The U1–70‐kd RNP is a prominent target of autoimmunity in connective tissue diseases. In this study, we explored whether its endogenous ligand, U1 RNA, mediates a proimmune signal and may be immunogenic.

We assayed the proliferation of control and MyD88‐knockout splenocytes in response to in vitro–synthesized U1 RNA, and measured interleukin‐6 (IL‐6) and IL‐8 secretion induced by U1 RNA in a human cell line competent for signaling through Toll‐like receptor 3 (TLR‐3) and TLR‐5.

Treatment with U1 RNA or with poly(I‐C), a known agonist of TLR‐3, induced approximately twice as much control splenocyte proliferation as did treatment with RNase‐digested U1 RNA. Proliferation in response to either poly(I‐C) or U1 RNA by MyD88‐knockout splenocytes was similarly attenuated. Similar to poly(I‐C), U1 RNA induced significant secretion of both IL‐6 and IL‐8 from a TLR‐3–expressing human cell line; in contrast, the TLR‐5 agonist flagellin induced predominantly IL‐8 secretion. Pretreatment of U1 RNA with RNase abolished IL‐6 and IL‐8 secretion.

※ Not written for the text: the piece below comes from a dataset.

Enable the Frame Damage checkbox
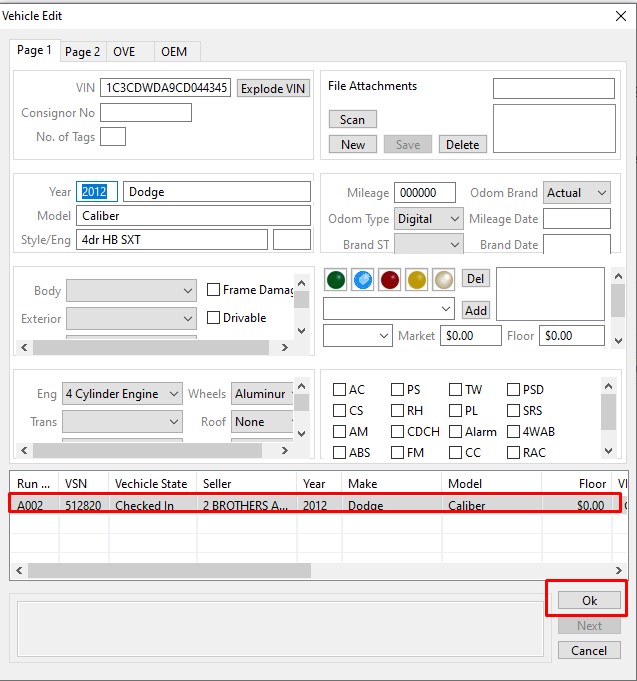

U1 RNA is capable of inducing manifestations consistent with TLR‐3 activation. The ability of U1 RNA (which has a substantial double‐stranded secondary structure) to activate TLR‐3 may contribute to the immunogenicity of the U1–70‐kd autoantigen. Stimulation of innate immunity by native RNA molecules with a double‐stranded secondary structure may help explain the high prevalence of autoimmunity to RNA binding proteins.